Noah tilted his head, one side of his mouth lifting into a half-grin. “Are the cops after you or something?” I tried not to be affected by the look in his eyes. He was just teasing me. Definitely not flirting.
I laughed. “Not that I’m aware of, no. I—” Good gravy, where to start? “When I met Leo, six years ago, I was working in a restaurant. He was hired on as head chef, and I was a line cook, but I waitressed too.”
“Did you like it?” he asked.
“I did.” I was encouraged because I didn’t hear any judgment in his question—or see any in his eyes. Just genuine interest.
“Anyway, I’d started a little YouTube channel—just for fun, you know? But after a few years at the restaurant, Leo thought we could make something of it if we worked together.”
“Were you dating already?”
“Yeah. We got serious pretty fast.” I felt my brows furrow, remembering.
“Leo was—well, he still is—really charismatic and an amazing chef. Between the two of us, it kind of took off. Then two years ago, Leo signed a deal with the local TV station, and between our exposure on YouTube and the show, we kind of became, like, small-time celebrities.”

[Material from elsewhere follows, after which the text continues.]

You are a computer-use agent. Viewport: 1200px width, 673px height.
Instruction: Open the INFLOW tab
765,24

When I brought my water to my mouth, I realized my hands were shaking.
“Wow,” Noah said, his stormy eyes oddly understanding. “That’s a big deal. Isn’t it? I mean, aren’t there like, millions of YouTube people… What’s it called?”
“Content creators.” I huffed out a breath. “And yeah. I wasn’t thrilled about giving up so much creative control but…” I shrugged. “There were syndication deals in the works.”

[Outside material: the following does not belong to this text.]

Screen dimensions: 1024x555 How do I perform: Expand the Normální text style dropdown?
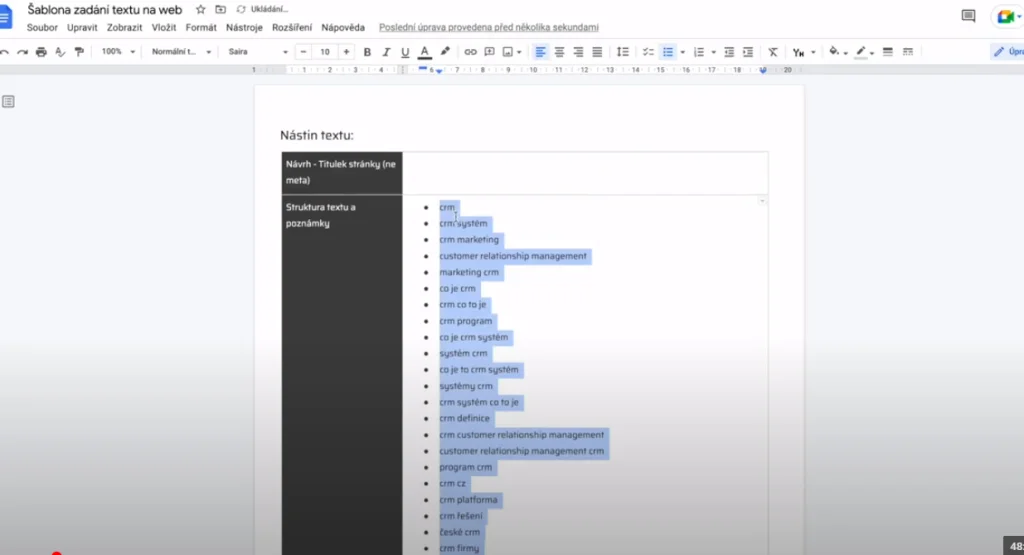tap(178, 52)
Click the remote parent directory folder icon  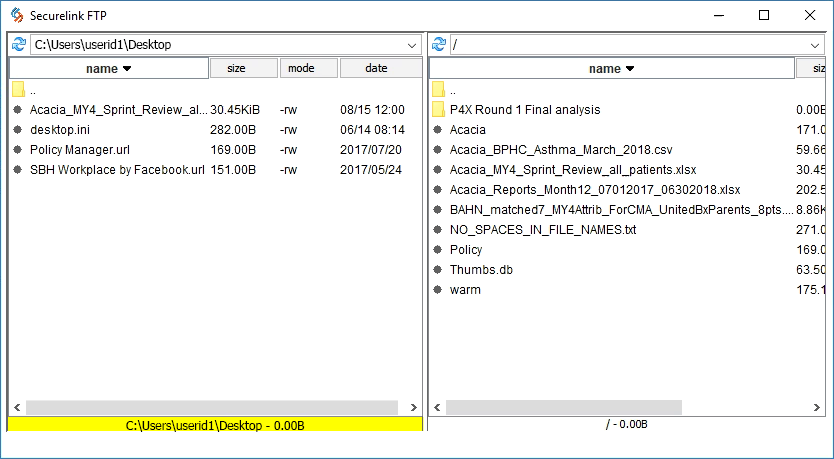point(438,90)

After totally falling apart and disengaging from my professional life over the last two weeks, it felt odd to be sitting here, discussing the ashes of my career with…not a total stranger.
Not really.
“There were ?” Noah prodded. “I take it those aren’t in the works anymore?”
“I mean, they might be? Just not for me. I’ve been…” What was the right word to describe what happened? I mean, technically, I had breached the contract. The legal team was supposed to send me some paperwork. Meanwhile, pretty sure I’d been terminated.
“Why?”
I winced. “Uh, it might be easier to just show you.”
Noah, understandably, looked like I’d lost him, but, I mean, there were some things you just couldn’t explain. And if a picture was worth a thousand words, well…
I pulled out my phone, tapped the screen, scrolled to the video, and before I could change my mind, I slid it across the table.